Obama characterizes tax cuts as contrary to his concept of “citizenship” and detrimental to progress in fields from medicine to technology and beyond. It is emblematic of the modern Democratic party, and the Left in general, that a person can rise through its ranks, even to the office of president, while remaining ignorant of the demonstrable truth that lower tax rates often lead to economic growth and higher tax revenues.

A particularly nonsensical Democratic talking point is that lower taxes – “the Bush tax cuts,” in their misnomer – are “what got us into this mess in the first place.” But in the four years after 2003, when the second phase of Bush’s tax plan was enacted, tax revenues increased by over $700 billion. Romney’s refusal to point this out explains, in part, why he persistently trails in the polls.

And it is not as though the country’s tax burden is light. America has the highest corporate taxes in the world, while claiming a greater share of personal income than its largest trading partner, Canada – and Obama seeks to push these rates even higher.

Beyond the rates, the Byzantine nature of the US tax system, including its worldwide reporting requirements, creates an expensive and inhospitable economic environment and disadvantages Americans overseas. Romney has offered a vague plan to eliminate the double-taxation of international US businesses but, without specifics, even Joe Biden is comfortable disdaining it.

“It’s called a territorial tax,” the vice president scoffed to the DNC, with apparent confusion. This evinces an unfortunate American myopia, whereby something that is commonplace in the rest of the world is held up and marveled at like a glowing rock that fell from space. It is particularly galling in this case because the “territorial tax” Biden considers so otherworldly was, in fact, a key recommendation of Obama’s own Jobs Council.

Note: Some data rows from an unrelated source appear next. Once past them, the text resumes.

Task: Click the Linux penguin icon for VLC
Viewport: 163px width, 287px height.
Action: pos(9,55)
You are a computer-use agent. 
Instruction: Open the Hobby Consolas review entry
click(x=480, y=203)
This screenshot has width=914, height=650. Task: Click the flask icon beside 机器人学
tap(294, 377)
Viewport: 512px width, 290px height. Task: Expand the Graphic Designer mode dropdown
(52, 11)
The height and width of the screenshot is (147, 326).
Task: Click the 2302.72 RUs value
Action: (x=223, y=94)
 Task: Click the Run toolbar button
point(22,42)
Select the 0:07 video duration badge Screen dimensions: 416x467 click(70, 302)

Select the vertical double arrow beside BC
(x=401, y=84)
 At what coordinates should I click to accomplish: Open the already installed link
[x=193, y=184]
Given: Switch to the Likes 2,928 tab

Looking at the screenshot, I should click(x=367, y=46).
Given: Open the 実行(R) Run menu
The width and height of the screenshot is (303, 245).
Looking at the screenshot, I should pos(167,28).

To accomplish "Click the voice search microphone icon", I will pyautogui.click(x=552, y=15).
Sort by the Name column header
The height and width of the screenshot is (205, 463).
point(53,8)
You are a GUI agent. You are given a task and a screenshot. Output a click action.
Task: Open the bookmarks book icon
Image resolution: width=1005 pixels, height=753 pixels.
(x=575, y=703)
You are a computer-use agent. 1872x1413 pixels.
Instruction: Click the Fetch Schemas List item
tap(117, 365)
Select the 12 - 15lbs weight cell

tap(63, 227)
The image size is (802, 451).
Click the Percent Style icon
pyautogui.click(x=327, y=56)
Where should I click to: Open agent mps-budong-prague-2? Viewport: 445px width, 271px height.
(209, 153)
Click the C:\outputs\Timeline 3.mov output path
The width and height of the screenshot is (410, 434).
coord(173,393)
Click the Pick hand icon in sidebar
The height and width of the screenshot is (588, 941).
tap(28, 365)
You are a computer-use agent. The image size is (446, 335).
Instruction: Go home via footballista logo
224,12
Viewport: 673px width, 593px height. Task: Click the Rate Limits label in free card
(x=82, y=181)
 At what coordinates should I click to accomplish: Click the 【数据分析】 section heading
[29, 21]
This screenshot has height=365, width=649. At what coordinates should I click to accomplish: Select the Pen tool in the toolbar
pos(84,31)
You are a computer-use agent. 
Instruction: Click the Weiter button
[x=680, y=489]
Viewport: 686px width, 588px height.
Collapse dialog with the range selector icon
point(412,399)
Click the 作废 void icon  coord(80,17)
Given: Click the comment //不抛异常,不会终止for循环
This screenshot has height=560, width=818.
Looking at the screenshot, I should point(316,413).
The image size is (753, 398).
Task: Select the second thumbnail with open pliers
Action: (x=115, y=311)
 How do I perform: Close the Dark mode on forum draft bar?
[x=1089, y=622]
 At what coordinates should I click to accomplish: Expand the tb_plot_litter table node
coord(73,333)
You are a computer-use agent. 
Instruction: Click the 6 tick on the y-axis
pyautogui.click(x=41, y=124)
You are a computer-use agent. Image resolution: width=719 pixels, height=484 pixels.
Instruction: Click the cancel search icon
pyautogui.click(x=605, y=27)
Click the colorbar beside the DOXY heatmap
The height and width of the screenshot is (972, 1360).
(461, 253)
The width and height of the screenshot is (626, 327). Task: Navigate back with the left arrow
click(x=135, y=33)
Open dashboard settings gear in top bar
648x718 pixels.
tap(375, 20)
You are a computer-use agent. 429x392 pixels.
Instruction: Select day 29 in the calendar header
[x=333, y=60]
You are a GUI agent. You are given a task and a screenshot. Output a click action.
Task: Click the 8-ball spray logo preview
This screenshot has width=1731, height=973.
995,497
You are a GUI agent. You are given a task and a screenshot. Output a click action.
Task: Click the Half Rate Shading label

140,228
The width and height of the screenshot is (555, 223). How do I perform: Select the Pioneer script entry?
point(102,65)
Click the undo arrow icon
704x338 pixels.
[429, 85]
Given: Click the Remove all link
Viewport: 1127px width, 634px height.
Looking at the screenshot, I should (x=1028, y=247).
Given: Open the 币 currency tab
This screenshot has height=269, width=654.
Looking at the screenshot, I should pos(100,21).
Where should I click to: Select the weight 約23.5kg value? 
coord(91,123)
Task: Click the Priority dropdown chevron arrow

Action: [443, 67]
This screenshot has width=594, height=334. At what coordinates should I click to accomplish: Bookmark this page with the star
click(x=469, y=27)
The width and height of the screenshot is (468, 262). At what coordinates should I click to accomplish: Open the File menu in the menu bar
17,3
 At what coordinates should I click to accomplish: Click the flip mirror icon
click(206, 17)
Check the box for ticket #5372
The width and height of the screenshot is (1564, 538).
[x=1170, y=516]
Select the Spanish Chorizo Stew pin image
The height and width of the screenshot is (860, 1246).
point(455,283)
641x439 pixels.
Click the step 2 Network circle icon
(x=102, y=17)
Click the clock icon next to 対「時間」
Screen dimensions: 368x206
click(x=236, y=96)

This same blinkered perception applies to the tax burden on US citizens living abroad. A record number of Americans renounced their citizenship last year and, if Obama is re-elected and enacts his massive tax hikes and expanded reporting requirements, the number of renunciations will increase. Invariably, such news brings howls of “good riddance” from “These-Colors-Don’t-Run” nincompoops who do not understand that their erstwhile compatriots are not dodging their taxes, but escaping anomalous, extra-territorial demands placed on them by the IRS. As a consequence of this institutional stance that US citizens remain government property, wherever they reside in the world, Americans living abroad enjoy less financial freedom than ex-pats of the People’s Republic of China.

The solution is simple: American individuals and businesses should be required to file and pay taxes only in their country of residence – just like the citizens of almost every other nation on Earth. For all his economic acumen, Romney has not made this straightforward proposal.

But perhaps most troubling is Romney’s inability to translate Obama’s tax policy as it pertains to jobs.

Two-thirds of American companies are small businesses, known as Chapter-S corporations, and they pay taxes at the same rates as individuals. This is not widely understood by the general public, or by politicians – indeed, a senior Congressional Republican recently told me that half the House Budget Committee was unaware of this fact. Moreover, these small businesses create 70 percent of America’s new jobs.

So, when Obama talks of raising taxes on “millionaires and billionaires” or, equally absurdly, “those who can afford it,” he is saying he will raise taxes on small business. Whether he realizes this or not, one cannot know (and those who still suppose Obama’s brilliance precludes him making such rudimentary mistakes should consider the tax burden of the average Navy “corpse-man,” whether he is stationed overseas or in one of the 57 states). Either way, Obama’s plan cripples job-creation.

If Romney wants to win this election, he must clarify his tax proposals – while exposing Obama’s, as well.